If you can find any examples of people arguing for truly open borders and unfettered immigration, be my guest. I don't think many serious people advocating those positions exist: I certainly don't.
However the eagerness to scrap the ECHR and HRA has to be taken very, very carefully considering the era in which those conventions were established and what they were designed to prevent. I disagree that they are the problem instead of the British state struggling after prolonged neglect to generally manage its affairs.
Why can’t they?
English common law is the basis of the free world. Canada, Australia, NZ do not need to be a part of the ECHR. Australia, by the way, had a similar issue with small boats from Indonesia and provide the blueprint for us to follow. On the Human Rights Act, it enshrines the primacy of the ECHR over British law and that is fundamentally wrong.

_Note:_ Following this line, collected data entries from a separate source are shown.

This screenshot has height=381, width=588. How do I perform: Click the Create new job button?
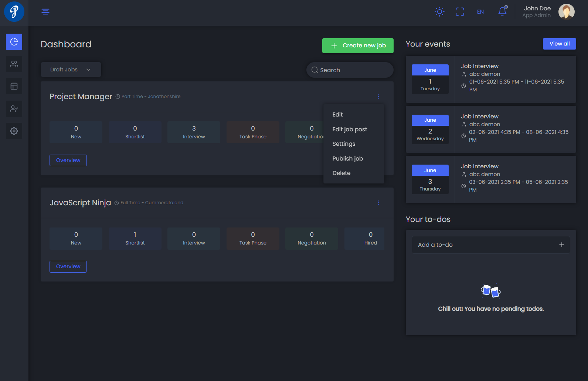click(x=358, y=45)
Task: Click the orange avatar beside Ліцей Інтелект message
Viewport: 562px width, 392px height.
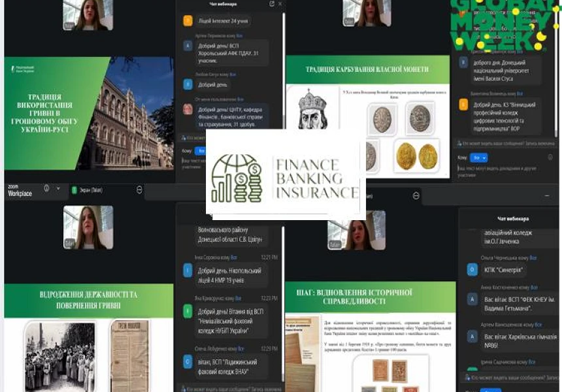Action: click(188, 21)
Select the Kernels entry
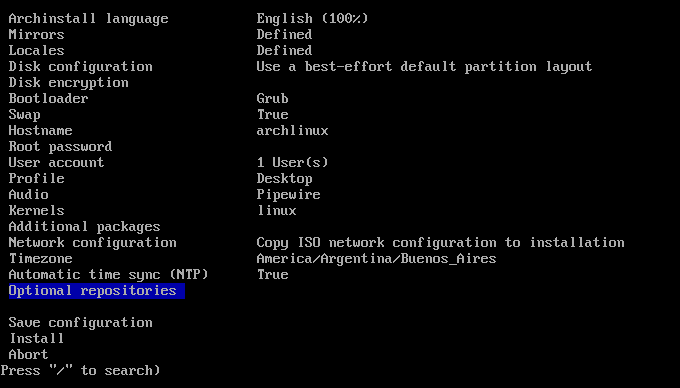The width and height of the screenshot is (680, 388). click(36, 211)
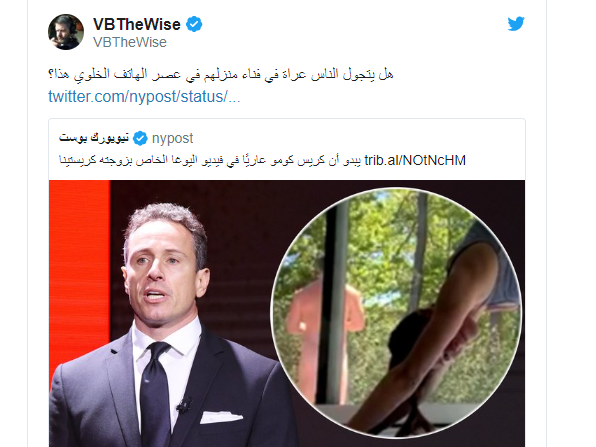The image size is (596, 447).
Task: Open the bold VBTheWise display name
Action: click(137, 24)
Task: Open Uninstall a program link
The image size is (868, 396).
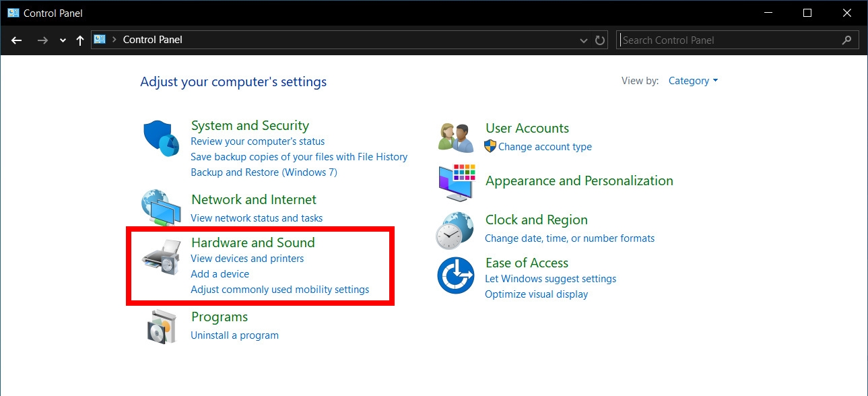Action: 234,335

There’s no reason why a British Bill of Rights could be used to replace the HRA. After all, the Bill of Rights (1689) is still active on the statute books so this idea that we had no human rights before the HRA of 1998 is demonstrably false.

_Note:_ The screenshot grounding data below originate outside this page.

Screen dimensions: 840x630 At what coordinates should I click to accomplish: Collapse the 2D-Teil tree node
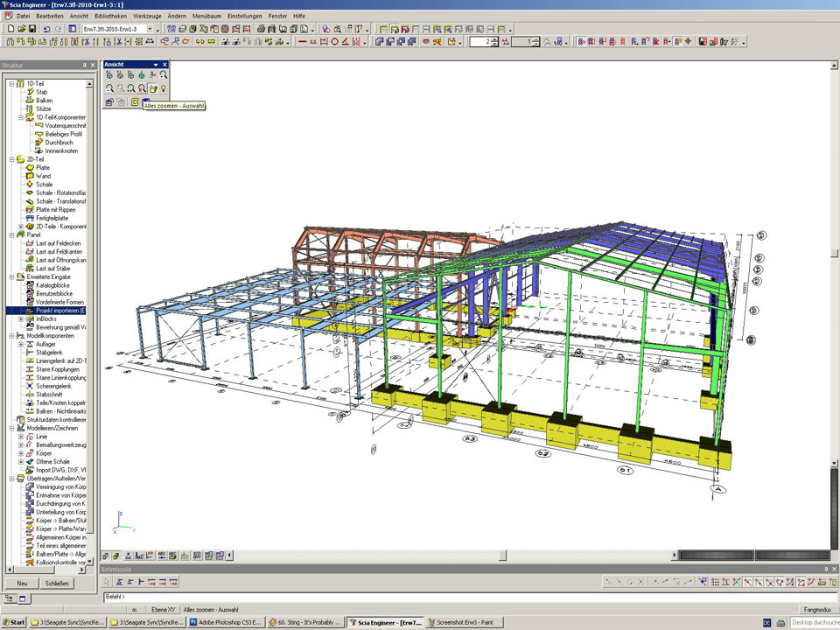(x=11, y=159)
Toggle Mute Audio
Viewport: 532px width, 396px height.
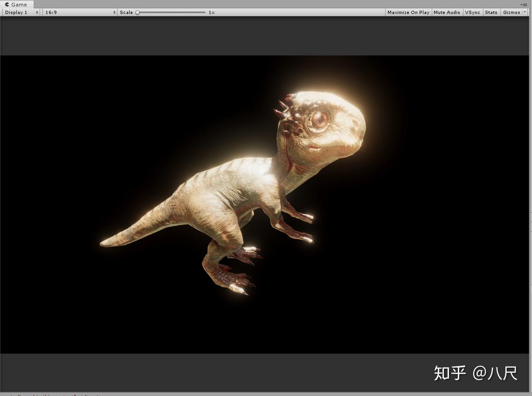pyautogui.click(x=447, y=12)
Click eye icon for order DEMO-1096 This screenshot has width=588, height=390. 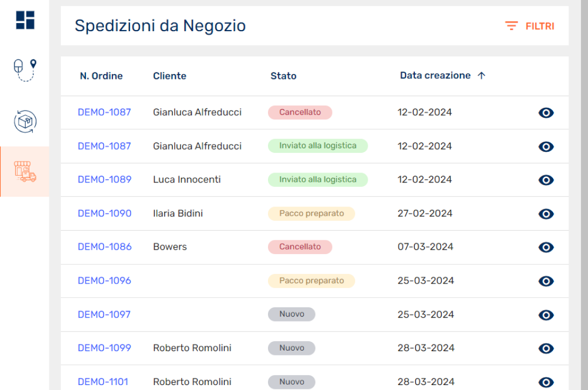(546, 281)
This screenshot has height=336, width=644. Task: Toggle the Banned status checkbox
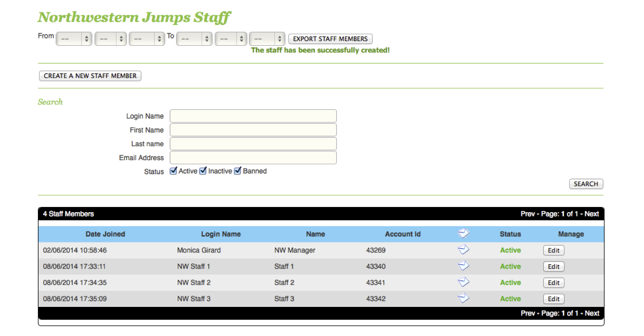tap(238, 171)
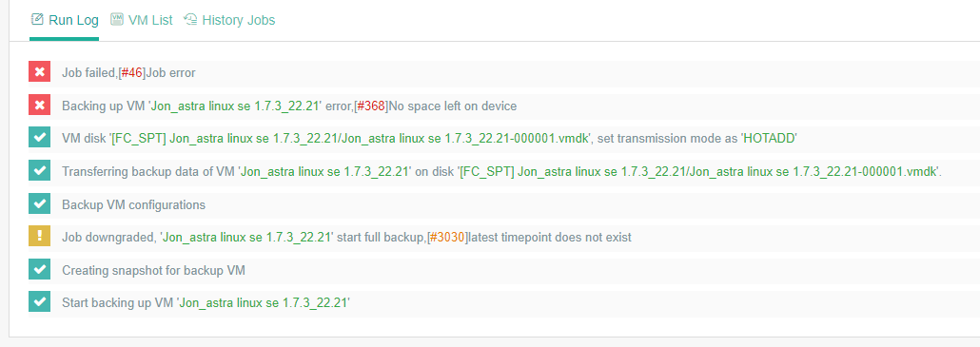Click the red error icon for No space left
This screenshot has width=980, height=347.
tap(39, 105)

Again, these conventions were set up in response to specific circumstances post-WW2 and clearly is not equipped with millions of people coming to Europe’s doors.

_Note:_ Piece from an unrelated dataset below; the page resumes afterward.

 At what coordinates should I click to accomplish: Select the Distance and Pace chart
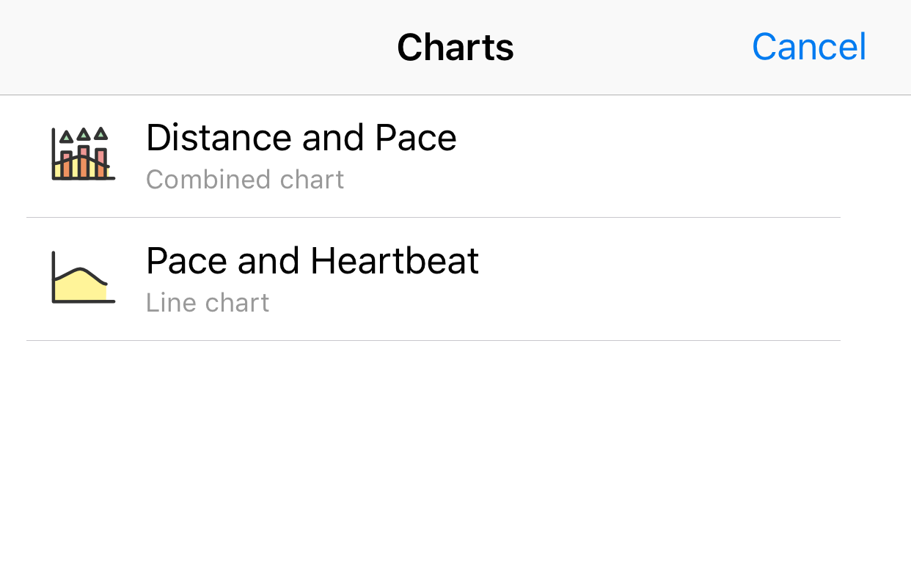pyautogui.click(x=433, y=156)
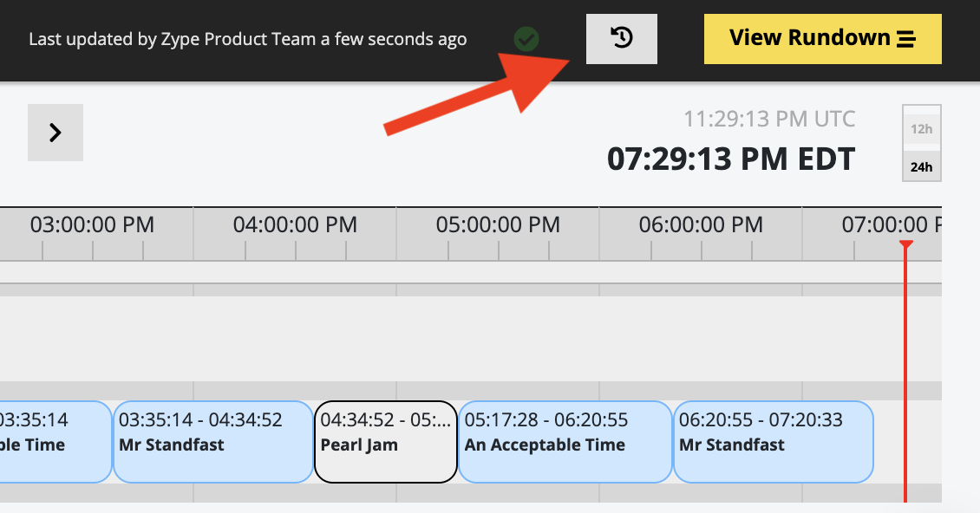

For example, take the 1951 refugee convention:
- no ‘first country’ obligation wasn’t envisaged with people travelling cross-continent to claim asylum. A practical reform could be to amend it to apply in the continent of origin
- ‘Protection for illegal entry’ - again, makes sense in the context of the Cold War. Not so much when you have people from Afghanistan or Eritrea who cross tens of safe countries and pay traffickers to go to the EU, travel through multiple EU countries and then pay traffickers to get to the UK.
If these conventions cannot be reformed to adjust to modern realities… at the v least they ought to be suspended temporarily.